I think the article is still quite one-sided, but I think my reasons to flag it have been fully addressed.
Personally I believe it's a high probability that Bitcoin Cash will fall a lot in value over the next few months (but still have a higher market cap than Litecoin), and a very small probability that Bitcoin will crash and Bitcoin Cash becoming the new Bitcoin. Technically I think Bitcoin Cash is more sound than Bitcoin with Segwit and 1 MB blocks.
The best would be if everyone could just gather around the current compromise: SegWit2X.
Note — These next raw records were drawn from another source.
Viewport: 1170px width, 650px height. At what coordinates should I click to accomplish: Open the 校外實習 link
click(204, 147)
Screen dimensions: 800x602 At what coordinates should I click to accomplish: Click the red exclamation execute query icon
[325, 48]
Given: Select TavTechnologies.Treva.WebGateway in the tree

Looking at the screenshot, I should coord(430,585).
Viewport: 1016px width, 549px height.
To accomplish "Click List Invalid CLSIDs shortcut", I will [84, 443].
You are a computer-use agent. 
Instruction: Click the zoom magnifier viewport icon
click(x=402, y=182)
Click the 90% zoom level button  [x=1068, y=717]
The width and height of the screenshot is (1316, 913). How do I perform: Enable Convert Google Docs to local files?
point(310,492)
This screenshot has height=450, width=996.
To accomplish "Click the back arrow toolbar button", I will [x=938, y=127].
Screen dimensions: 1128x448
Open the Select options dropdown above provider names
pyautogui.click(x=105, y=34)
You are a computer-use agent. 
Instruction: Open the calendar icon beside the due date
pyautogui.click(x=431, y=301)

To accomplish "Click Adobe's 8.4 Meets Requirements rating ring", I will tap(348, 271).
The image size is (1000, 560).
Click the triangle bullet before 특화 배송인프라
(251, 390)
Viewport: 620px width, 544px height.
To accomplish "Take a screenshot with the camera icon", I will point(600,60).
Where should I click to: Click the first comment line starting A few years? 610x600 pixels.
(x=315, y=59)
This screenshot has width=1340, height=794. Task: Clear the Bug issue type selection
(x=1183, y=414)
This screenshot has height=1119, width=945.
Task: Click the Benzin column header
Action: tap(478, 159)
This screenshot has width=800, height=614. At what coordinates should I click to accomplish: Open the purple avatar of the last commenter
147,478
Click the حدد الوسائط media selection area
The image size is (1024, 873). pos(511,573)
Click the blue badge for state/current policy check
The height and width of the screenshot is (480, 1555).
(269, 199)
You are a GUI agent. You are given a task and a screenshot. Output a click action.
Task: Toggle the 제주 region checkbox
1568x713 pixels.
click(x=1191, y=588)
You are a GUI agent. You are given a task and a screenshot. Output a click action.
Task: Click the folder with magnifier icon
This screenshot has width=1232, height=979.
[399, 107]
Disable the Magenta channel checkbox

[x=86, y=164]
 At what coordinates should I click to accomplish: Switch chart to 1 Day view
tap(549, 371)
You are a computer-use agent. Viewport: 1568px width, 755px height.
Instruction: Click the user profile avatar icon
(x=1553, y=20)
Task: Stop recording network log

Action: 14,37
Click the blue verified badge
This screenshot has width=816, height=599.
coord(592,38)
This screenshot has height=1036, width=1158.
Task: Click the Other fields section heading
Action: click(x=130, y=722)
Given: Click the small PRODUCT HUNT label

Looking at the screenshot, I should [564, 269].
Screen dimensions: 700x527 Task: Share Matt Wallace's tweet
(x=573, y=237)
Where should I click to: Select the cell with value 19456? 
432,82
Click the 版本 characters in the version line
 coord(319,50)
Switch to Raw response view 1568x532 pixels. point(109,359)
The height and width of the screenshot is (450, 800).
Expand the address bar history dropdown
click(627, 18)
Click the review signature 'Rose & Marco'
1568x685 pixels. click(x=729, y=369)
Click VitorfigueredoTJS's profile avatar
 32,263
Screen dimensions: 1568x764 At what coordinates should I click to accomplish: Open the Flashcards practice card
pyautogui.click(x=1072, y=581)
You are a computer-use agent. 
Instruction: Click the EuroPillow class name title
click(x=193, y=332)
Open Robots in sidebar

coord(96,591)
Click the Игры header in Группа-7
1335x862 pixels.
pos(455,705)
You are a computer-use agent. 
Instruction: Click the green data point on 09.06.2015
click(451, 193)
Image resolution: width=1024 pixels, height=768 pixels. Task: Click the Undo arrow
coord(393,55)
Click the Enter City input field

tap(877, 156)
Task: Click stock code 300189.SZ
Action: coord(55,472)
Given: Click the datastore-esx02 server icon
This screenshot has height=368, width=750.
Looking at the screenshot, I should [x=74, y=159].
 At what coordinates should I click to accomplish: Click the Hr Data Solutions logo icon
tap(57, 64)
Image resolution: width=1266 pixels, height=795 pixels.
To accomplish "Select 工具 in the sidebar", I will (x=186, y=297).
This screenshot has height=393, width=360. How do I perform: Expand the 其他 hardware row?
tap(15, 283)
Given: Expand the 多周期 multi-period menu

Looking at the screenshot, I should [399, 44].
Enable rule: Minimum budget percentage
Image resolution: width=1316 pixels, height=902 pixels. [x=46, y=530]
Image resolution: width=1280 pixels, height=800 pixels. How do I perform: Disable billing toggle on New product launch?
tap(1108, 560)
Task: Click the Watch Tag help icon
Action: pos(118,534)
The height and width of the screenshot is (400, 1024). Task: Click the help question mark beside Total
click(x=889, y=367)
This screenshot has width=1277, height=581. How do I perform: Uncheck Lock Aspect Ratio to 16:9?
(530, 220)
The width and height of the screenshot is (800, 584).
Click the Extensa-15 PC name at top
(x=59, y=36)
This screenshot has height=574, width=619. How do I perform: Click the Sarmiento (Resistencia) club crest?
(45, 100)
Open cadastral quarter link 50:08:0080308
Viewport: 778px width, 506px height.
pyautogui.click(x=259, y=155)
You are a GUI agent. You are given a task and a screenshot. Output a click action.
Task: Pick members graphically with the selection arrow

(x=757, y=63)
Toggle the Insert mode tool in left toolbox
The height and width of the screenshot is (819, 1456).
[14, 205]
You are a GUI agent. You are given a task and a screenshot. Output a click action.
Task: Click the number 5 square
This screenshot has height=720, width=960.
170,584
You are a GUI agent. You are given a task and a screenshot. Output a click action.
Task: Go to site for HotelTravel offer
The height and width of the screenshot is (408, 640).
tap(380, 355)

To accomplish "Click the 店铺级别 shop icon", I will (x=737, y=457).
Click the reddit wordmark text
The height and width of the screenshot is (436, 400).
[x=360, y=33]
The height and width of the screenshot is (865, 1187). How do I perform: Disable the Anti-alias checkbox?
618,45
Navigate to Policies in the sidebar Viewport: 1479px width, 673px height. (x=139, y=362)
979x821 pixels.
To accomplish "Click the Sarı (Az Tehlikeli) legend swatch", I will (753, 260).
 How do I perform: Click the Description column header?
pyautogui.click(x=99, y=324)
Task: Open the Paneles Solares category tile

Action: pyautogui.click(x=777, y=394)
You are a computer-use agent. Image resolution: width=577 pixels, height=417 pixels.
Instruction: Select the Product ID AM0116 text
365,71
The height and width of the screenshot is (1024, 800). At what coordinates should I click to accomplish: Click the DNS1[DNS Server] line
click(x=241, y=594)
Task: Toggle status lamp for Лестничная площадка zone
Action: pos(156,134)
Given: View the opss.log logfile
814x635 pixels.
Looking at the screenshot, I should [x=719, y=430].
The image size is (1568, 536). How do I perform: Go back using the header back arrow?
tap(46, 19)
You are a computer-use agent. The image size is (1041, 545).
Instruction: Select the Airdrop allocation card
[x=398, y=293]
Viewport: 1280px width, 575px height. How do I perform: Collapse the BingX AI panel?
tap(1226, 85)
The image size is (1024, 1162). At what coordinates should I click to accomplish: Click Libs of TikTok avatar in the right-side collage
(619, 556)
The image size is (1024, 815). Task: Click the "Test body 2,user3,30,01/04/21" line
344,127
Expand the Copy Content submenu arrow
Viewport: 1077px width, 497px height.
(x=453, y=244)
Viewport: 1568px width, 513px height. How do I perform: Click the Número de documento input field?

Thank you, I'd be happy to take on more feedback for adjustments if you have any. On a side note, do you think the 2mb block increase with segwit will be enough of a change to effectively get people to shift chains?
I'm assuming a lot of people will be thinking that the November hard fork will be much like the August one - where everyone who has Bitcoins and their own keys will receive more free coins. But what is the Hardfork splitting from? - Bitcoin Legacy (without segwit) or the Bitcoin with Segwit?
It's no validation, but bitcoin has hit new highs this morning, as bitcoin cash dropped about 7%.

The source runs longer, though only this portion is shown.